Les bienfaits de la camomille sont connus depuis des millénaires.
Historiquement, les Égyptiens utilisaient la camomille pour traiter la fièvre et l’insolation.
Les Égyptiens auraient embaumé Ramsès II avec de l’huile essentielle de camomille.
Les Grecs puis les Romains auraient également à leur tour adopté cette variété de plantes qui s’était répandue en Europe.

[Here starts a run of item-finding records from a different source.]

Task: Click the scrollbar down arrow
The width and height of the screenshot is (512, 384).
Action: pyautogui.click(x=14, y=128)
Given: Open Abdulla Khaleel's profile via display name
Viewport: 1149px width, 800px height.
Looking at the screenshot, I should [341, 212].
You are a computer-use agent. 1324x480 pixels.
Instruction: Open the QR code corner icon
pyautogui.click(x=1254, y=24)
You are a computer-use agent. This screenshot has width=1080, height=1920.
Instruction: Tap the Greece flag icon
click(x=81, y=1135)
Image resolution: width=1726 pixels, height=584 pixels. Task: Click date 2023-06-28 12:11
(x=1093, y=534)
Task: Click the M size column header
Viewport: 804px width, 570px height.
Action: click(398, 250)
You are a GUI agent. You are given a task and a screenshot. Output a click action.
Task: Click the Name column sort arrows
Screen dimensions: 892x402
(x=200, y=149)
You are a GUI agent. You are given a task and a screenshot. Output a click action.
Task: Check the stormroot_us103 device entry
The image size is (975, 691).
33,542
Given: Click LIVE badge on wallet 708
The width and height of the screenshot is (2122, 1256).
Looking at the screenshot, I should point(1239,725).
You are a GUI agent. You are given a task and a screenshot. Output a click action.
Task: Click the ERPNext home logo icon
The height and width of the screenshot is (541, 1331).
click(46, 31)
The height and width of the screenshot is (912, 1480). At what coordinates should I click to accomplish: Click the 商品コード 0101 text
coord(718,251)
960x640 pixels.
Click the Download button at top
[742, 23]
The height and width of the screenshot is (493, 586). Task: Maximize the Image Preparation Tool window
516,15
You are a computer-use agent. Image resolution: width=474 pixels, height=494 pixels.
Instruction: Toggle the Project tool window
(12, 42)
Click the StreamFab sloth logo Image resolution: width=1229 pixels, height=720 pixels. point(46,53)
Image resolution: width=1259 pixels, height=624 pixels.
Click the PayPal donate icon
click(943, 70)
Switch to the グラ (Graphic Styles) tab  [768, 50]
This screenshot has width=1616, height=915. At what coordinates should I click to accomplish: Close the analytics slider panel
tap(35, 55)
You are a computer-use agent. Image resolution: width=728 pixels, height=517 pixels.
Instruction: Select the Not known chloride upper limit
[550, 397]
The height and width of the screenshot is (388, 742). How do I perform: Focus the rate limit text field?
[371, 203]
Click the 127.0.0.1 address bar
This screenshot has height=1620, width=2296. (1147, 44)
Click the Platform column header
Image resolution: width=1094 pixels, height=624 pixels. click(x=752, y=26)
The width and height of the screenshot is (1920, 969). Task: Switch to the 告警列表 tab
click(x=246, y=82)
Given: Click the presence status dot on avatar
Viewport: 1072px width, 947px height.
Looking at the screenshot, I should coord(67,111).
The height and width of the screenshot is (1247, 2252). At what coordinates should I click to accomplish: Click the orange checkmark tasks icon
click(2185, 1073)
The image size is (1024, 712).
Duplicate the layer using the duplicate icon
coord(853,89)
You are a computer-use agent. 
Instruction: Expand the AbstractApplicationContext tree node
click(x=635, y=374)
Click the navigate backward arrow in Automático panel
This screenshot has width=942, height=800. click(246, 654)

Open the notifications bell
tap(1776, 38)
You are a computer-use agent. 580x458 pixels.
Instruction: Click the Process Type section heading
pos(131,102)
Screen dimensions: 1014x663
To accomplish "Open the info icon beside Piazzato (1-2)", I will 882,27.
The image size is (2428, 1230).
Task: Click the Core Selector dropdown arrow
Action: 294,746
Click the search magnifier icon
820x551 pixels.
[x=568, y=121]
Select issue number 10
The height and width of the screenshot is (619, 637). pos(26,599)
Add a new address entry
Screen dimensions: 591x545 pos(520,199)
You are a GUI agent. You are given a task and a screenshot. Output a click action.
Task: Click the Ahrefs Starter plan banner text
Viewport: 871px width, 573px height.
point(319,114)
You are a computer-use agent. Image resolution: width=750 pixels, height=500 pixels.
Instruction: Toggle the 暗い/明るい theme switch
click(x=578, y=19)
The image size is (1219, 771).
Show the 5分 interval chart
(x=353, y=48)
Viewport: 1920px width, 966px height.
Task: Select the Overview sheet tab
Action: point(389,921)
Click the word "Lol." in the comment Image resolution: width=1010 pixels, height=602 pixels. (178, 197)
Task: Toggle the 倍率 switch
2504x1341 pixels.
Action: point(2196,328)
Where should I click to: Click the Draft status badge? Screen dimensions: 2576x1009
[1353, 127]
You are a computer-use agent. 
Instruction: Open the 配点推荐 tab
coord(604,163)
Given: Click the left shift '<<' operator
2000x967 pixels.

Les Anglo-saxons la considéraient même comme l’une des 7 plantes sacrées et consommaient ses feuilles vertes crues comme antimigraineux.
Elle a ensuite été introduite en Europe de l’Est, en Australie et en Nouvelle-Zélande.
Elle fait aujourd’hui partie intégrante de la pharmacopée de 26 pays et entre dans la composition de très nombreuses préparations pharmaceutiques en Europe.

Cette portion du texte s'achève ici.